This audio is auto-generated. Please let us know if you have feedback.
The splicing tool CRISPR has vast potential in the growing field of gene editing, but there is still so much to be learned about how complex diseases like cancer mutate and spread. To slash their way through the jungle of cancer's genetic code more efficiently, researchers are exploring a new CRISPR-based technique called MACHETE.
Even the bestselling and broadest-reaching cancer immunotherapies in the world — including Merck & Co.'s Keytruda and Bristol Myers Squibb's Opdivo — are most effective in tumors with certain mutations, so understanding how these genetic changes affect treatment can make personalization more feasible.
A team of scientists at Memorial Sloan Kettering Cancer Center used their technique MACHETE — short for "molecular alteration of chromosomes with engineered tandem elements" — to replicate complex genetic changes that occur when cancer is present. By slicing these repeated alterations en masse, they can pinpoint certain changes that could later be targeted with personalized therapy, according to a press release from Sloan Kettering.
Already, Francisco Barriga and Kaloyan Tsanov of the Sloan Kettering Institute — the lead authors of the study published this month in the journal Nature Cancer — found that genetic changes in a mouse with pancreatic cancer prompted by their MACHETE splicing looked similar to naturally occurring mutations in another mouse, putting the new tool on the map.
Why MACHETE matters
Cancer is often much more complex than just one or two mutations. Tumors usually carry around 24 copy number alterations, or CNAs, which are repeated mutations that affect large sections of the genetic code.
And the more complex the tumor, the worse the outcome. When tumors have a higher number of CNAs, they are more difficult to treat. One of the problems facing scientists studying cancer is tumors in real life tend to be much more unpredictable and have more of these CNAs than anything that can be recreated reliably in a lab.

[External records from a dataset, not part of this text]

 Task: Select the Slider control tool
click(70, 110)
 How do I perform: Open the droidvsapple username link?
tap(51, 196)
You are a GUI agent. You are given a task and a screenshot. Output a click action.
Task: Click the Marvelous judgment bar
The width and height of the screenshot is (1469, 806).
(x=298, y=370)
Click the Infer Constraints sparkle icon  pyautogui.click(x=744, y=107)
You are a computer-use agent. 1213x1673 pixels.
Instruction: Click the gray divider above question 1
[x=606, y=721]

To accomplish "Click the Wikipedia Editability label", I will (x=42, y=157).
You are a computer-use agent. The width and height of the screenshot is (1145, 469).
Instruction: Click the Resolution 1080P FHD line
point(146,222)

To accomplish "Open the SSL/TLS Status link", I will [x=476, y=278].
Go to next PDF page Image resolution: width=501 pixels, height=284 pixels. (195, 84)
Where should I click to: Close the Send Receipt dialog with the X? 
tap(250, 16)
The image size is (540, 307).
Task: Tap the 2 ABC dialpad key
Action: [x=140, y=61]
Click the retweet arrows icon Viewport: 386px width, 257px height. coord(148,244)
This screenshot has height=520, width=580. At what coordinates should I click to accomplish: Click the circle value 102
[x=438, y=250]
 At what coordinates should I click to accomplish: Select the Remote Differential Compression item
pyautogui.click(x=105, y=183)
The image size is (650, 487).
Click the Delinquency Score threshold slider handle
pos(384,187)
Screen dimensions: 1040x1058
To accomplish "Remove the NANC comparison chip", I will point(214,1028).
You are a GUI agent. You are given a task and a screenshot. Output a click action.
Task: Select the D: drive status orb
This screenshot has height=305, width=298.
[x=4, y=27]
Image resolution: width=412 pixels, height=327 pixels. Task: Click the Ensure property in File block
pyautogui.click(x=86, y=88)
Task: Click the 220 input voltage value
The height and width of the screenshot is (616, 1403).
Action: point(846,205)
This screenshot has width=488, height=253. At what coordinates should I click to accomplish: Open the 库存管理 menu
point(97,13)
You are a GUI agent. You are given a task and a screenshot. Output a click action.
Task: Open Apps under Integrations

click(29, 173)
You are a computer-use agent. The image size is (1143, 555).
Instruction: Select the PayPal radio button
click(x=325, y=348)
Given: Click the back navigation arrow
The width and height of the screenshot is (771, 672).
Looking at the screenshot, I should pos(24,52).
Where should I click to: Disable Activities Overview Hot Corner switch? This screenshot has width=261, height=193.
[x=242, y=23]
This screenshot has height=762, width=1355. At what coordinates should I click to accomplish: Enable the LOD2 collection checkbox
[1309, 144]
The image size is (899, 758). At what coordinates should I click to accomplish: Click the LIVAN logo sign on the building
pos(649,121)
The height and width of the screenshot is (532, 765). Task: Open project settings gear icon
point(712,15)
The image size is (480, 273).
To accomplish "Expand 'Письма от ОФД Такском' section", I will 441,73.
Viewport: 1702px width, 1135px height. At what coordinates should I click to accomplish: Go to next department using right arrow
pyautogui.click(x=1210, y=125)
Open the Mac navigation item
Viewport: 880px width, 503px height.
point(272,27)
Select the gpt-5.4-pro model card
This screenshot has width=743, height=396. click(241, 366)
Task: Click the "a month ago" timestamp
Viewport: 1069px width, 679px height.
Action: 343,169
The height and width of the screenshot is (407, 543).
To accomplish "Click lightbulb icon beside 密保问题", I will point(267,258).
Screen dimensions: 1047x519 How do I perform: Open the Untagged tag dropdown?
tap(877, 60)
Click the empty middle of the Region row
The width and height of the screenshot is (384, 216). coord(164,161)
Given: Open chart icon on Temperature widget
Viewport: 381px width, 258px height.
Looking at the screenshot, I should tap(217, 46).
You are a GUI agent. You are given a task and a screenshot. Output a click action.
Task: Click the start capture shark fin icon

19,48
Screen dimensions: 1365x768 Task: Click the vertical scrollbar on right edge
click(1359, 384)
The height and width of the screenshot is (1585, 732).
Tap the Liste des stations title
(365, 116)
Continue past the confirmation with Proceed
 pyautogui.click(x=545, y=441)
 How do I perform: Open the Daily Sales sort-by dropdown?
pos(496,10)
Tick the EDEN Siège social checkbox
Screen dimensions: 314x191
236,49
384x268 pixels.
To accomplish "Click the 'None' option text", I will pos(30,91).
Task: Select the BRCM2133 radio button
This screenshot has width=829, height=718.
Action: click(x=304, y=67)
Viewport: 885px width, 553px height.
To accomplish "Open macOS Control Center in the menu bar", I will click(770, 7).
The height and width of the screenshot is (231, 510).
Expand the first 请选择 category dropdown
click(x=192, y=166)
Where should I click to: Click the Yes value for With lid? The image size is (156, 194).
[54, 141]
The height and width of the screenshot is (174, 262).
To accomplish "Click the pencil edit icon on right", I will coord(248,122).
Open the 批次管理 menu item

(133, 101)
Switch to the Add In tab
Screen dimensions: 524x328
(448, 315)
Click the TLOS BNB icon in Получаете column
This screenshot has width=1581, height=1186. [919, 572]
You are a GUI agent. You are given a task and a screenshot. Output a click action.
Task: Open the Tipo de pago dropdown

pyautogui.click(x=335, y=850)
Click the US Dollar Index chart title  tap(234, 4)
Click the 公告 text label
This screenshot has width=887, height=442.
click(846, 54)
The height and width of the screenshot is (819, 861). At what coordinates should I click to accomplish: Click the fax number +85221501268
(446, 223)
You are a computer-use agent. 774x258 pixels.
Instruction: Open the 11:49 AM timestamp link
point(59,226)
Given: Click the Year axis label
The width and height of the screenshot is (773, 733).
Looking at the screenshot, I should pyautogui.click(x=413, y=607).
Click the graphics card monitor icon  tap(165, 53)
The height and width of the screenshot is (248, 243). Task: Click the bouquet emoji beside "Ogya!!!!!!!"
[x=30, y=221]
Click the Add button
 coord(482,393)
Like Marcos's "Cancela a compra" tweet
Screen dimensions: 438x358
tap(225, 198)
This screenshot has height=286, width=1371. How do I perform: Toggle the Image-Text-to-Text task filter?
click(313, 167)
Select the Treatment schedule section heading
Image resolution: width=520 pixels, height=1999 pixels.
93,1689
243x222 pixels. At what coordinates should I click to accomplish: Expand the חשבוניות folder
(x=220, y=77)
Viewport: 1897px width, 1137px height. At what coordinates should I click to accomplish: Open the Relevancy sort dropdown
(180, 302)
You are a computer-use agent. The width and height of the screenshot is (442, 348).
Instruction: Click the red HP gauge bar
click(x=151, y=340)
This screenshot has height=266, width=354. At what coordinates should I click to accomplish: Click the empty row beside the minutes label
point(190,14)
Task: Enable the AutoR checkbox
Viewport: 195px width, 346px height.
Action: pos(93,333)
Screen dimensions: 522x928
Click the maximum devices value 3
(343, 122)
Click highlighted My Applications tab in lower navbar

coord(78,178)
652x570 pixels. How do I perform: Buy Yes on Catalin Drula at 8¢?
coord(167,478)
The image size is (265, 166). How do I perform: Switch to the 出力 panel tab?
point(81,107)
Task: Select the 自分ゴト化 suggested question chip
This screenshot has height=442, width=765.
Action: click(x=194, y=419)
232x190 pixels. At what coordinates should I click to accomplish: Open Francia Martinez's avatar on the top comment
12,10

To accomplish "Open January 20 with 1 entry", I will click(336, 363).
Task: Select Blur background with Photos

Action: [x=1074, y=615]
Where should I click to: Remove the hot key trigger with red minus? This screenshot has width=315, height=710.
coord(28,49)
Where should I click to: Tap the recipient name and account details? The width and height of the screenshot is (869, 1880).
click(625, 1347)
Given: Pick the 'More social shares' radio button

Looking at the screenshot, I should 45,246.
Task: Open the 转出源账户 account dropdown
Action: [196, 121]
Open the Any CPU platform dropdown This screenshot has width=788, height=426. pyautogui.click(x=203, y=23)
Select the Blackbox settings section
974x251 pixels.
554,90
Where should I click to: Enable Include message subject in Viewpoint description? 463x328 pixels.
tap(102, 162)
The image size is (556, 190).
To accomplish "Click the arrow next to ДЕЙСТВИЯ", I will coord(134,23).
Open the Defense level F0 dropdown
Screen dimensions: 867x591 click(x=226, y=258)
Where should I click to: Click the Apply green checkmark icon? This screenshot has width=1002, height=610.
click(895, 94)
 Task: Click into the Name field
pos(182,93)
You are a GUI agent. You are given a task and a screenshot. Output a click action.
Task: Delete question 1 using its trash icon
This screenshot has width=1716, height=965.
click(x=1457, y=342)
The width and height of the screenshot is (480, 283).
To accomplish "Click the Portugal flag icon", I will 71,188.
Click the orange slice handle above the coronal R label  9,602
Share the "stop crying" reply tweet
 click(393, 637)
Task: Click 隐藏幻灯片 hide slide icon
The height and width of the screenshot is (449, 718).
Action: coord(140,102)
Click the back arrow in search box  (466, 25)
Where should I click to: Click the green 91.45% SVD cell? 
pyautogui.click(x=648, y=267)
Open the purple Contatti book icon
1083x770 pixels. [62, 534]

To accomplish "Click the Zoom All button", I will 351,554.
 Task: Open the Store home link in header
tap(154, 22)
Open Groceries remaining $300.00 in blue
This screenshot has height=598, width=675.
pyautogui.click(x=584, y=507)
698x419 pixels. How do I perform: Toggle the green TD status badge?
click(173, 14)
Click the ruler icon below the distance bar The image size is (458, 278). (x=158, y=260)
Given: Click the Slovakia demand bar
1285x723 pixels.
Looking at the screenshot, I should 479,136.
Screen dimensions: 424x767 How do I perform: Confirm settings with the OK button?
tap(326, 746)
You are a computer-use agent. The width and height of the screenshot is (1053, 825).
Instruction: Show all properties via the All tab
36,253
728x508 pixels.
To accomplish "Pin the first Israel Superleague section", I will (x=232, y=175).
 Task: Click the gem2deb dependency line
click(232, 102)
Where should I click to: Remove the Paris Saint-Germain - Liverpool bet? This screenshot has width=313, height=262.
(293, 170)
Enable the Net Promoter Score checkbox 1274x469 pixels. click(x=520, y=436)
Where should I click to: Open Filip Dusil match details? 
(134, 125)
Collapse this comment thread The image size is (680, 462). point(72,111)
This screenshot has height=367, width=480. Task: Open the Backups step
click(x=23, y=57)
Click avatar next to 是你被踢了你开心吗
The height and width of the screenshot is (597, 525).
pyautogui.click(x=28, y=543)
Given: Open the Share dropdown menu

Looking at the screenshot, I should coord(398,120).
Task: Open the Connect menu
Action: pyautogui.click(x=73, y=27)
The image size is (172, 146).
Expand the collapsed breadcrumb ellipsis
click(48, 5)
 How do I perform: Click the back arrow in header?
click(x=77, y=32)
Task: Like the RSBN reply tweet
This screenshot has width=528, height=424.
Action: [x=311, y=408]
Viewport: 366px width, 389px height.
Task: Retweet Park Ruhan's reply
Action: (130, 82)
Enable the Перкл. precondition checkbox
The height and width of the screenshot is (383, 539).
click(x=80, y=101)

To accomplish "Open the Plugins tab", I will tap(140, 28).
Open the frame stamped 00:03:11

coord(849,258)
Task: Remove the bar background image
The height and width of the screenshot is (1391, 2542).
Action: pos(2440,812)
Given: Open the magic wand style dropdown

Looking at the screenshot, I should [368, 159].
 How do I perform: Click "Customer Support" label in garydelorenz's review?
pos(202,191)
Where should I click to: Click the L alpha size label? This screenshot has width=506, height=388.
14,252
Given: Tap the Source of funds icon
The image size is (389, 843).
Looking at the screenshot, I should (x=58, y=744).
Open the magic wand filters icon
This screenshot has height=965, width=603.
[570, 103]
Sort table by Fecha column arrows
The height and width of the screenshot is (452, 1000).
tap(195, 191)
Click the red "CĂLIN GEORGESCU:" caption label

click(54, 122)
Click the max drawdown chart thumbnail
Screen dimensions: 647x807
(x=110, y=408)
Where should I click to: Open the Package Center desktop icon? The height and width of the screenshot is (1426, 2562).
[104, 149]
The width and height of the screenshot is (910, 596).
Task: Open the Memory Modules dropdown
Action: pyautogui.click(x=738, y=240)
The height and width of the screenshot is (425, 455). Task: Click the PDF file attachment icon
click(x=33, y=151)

Now, MACHETE allows for models that are more true to life, which can lead researchers down new paths to figure out which interventions are right for specific patients, Sloan Kettering said.
The two scientists, Barriga and Tsanov, found the answer in a true moment of collaboration. As they worked with MACHETE in a mouse with pancreatic cancer, they noticed the genetic changes led to the same outcome as in a mouse with natural mutations from a completely different project Tsanov was investigating.
To put the tool to the test, the researchers started with something they knew — slicing a group of genes known for suppressing tumors would give the tumor room to grow. But what they discovered using MACHETE was that this also removed a genetic section that gives immune cells the signal to destroy cancer cells. This gene deletion, therefore, was helping tumors in two different ways — and that information can be used to help treat patients with these kinds of CNAs through very direct treatment.
And of course, there's the name. A colleague of Barriga's taped a photo of action star Danny Trejo, who plays the revenge-driven ex-cop named "Machete," to his desk in the lab, Sloan Kettering reported.
"In the beginning, we didn't even want to put MACHETE in the title of our paper, to better highlight the fascinating biology we found," Barriga said in a statement.
The CRISPR revolution
Studying the genetic causes of cancer gives drugmakers the tools not only to discover and develop monumental cancer therapies but also to find the patients who need them most. And CRISPR tools like MACHETE have the potential to reveal those intricacies more effectively.
CRISPR/Cas9 editing — which won the Nobel Prize in Chemistry in 2020 — has begun to make its mark in the drug development space, although still in the early stages. The editing tool can turn certain genes on or off, resulting in very precise treatment.
The only cancer target in clinical trials according to a 2021 report from DelveInsight is for two types of lymphoma — the phase 1 trial is being conducted by CRISPR Therapeutics, which has the highest market cap among the companies exploring the editing tool. The company has also teamed up with Vertex for a phase 1/2 trial in beta-thalassemia and sickle cell anemia.
Also bringing CRISPR/Cas9 into the clinic are companies like Editas Medicine, Intellia Therapeutics (with Regeneron) and Locus Biosciences (with CARB-X), all in rare diseases.
CRISPR and the new MACHETE tool could help scientists better understand and treat cancer and other diseases by revealing and changing the underlying cause.
Even just the first study with a certain type of CNA evoked more curiosity around MACHETE, and other research groups have already begun the process of putting it to work.
Barriga said in the release: "MACHETE provides a framework for investigating large deletion events beyond just cancer."